Sevgili Özgür, "Okurken gözlerini satırlardan kaçırmak" ciddi bir ifade. Yukarıda alıntıladığın pasajın darbeli diliyle birleşince listeme ekledim. Önümüzdeki aylarda sıra gelince fikrimi söylerim. ÇRlarını okumadım. Deli Gücüğün kapağı kalmış aklımda. Bir büyücü asasını tutuyor,helezonik  ışınlar çıkıyordu etrafa. O kapaktan sonra kafada pas geçtim. Büyü, sihir, elfler, fantastik maceralar, bildik korku atmosferleri  falan artık kof geliyor. Mesela  Karabala serisini de okumuyorum. Atının üstünde bir kahramanın kılıcının peşinde gitmesi bana hitap etmiyor uzun süredir. Denemem için yukarıda alıntıladığın pasaj gibi somut bir şeyler lazım. Bunların tadımlık değil, albümün tamamına yedirilmiş olması şart. Ömür kısa, okuma listeleri uzun.

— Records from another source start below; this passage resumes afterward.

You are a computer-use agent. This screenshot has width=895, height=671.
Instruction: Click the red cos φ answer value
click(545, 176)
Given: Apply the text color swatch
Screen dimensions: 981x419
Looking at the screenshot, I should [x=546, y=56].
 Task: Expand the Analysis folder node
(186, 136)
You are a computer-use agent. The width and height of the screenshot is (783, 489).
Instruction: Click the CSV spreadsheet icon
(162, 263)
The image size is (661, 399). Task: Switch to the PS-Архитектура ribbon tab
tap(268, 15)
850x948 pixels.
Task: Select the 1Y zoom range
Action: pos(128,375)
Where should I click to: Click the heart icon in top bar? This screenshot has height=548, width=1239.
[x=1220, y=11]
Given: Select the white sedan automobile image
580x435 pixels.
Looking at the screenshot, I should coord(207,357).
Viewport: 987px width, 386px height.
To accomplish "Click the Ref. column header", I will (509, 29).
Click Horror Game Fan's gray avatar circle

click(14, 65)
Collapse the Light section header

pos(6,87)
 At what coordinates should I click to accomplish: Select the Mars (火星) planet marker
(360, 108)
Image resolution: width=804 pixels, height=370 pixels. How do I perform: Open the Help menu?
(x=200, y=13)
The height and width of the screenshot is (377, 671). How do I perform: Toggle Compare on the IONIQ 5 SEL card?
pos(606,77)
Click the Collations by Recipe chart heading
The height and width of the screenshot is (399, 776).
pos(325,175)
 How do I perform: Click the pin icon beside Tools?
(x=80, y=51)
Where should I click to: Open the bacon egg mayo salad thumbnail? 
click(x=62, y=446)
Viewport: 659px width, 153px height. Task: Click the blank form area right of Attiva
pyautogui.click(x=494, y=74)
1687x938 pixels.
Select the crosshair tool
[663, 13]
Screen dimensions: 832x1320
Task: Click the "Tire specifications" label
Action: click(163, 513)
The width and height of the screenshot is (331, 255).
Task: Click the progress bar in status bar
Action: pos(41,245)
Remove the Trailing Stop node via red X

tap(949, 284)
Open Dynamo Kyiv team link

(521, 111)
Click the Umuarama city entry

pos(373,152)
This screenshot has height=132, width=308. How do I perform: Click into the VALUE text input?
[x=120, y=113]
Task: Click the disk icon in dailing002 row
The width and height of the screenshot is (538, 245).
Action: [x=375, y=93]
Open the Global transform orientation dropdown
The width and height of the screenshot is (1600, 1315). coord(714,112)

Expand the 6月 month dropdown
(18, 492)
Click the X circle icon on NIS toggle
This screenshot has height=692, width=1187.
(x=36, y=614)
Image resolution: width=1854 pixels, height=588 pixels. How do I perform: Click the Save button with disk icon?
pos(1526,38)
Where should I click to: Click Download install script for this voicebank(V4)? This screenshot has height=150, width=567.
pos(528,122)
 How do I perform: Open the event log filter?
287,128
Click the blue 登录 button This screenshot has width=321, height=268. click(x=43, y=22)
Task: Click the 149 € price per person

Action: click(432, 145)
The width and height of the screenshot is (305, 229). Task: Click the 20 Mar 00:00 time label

Tekinsizlik kavramı üzerine konuşmaya niyetlendim bir an. Sonra vazgeçtim. Konu dağılacak. Ama niyetlenişimin de bilinmesini istedim. O yüzden bu kısmı silmiyorum. Aslında forumda dönemsel olarak belli kavramlar ya da konularda sohbet başlıkları açılabilir. Böylece "yeni çıkan ÇRları haber vermenin" yanında forumda daha zengin bir içerik üretilebilir belki. Sözgelimi iki hafta tekinsizlik üzerine muhabbet dönebilir. Geçen hafta Lovecraft okumuştum biraz. Onun "Picture in the House" hikayesinde "sensation of disquiet" tabiri geçiyordu. Ya da tekinsizlik weird tales ekolünün tam karşılığı olabilir mi? Sınırları nerede başlar nerede biter?

Türk işi bir ÇR okuyacaksam beklentilerim farklı oluyor. Siyasi eleştiri yapmayı geçtim, düzene başkaldırı bile aramıyorum ama sokakta yaşadığımız ince ince sosyopatolojik "kıyımların" hiç değilse "izlerini" bekliyorum hikayelerde. Kahramana yaslanan "tek adam" kolaycılığına kaçıp yalandan yan karakterlerle işi idare eden senaryolar oldukça, ben kendi yolumda Türk ÇR'ı kendi yolunda devam edeceğiz herhalde.  :)

Ahmet Oktay

Dayımın önerisi üzerine Michael Crichton'ın Küre isimli romanını okumaya başlamıştım. Kitap 4 bölüme ayrılmış, az önce 3. bölümü bitirdim ve devam etmek için sabırsızlanıyorum. Gözüm yorulmamış olsa soluksuz devam ederdim okumaya. Bilim kurgu, gerilim türlerinde tavsiye edebileceğim bir eser.